Copy each line below in which the string "Viewport" appears.

### ENTRIES PROVIDED

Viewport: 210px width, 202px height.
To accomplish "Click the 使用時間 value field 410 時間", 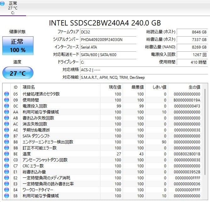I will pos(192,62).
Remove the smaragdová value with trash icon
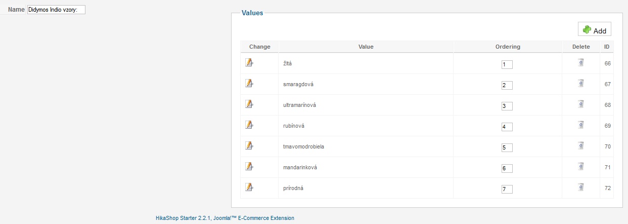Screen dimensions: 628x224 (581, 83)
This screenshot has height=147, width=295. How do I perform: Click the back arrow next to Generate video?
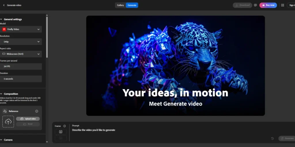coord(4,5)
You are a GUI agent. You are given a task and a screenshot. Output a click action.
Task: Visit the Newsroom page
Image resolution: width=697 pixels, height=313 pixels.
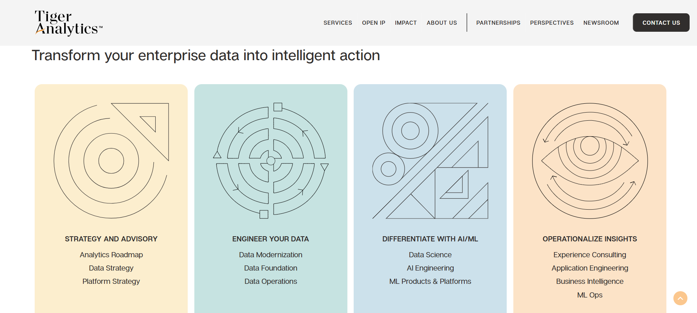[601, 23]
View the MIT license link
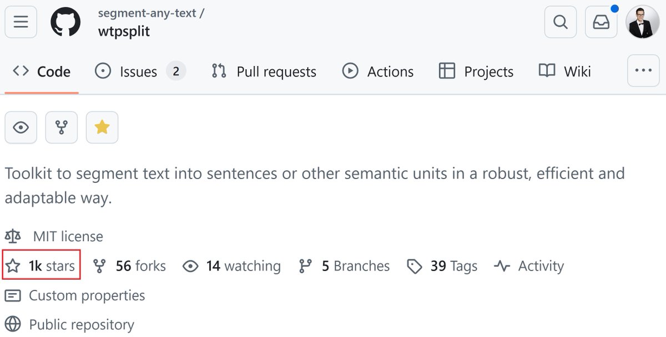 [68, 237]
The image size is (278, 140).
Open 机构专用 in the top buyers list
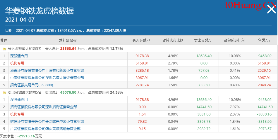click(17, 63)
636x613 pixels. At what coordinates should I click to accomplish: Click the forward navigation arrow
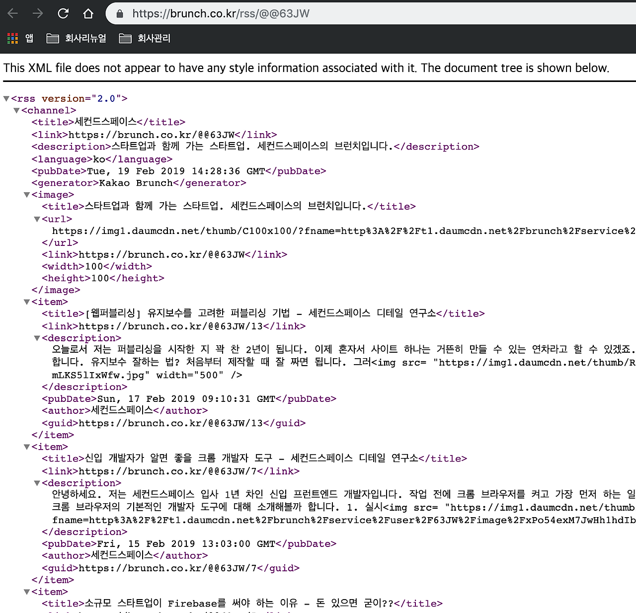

######
### ENTRIES PROVIDED

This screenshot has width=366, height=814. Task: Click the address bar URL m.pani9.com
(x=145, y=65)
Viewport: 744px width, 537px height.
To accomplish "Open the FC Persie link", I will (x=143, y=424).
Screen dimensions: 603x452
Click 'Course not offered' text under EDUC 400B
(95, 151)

######

OUTPUT FOR THIS TASK:
Viewport: 210px width, 202px height.
Viewport: 744px width, 537px height.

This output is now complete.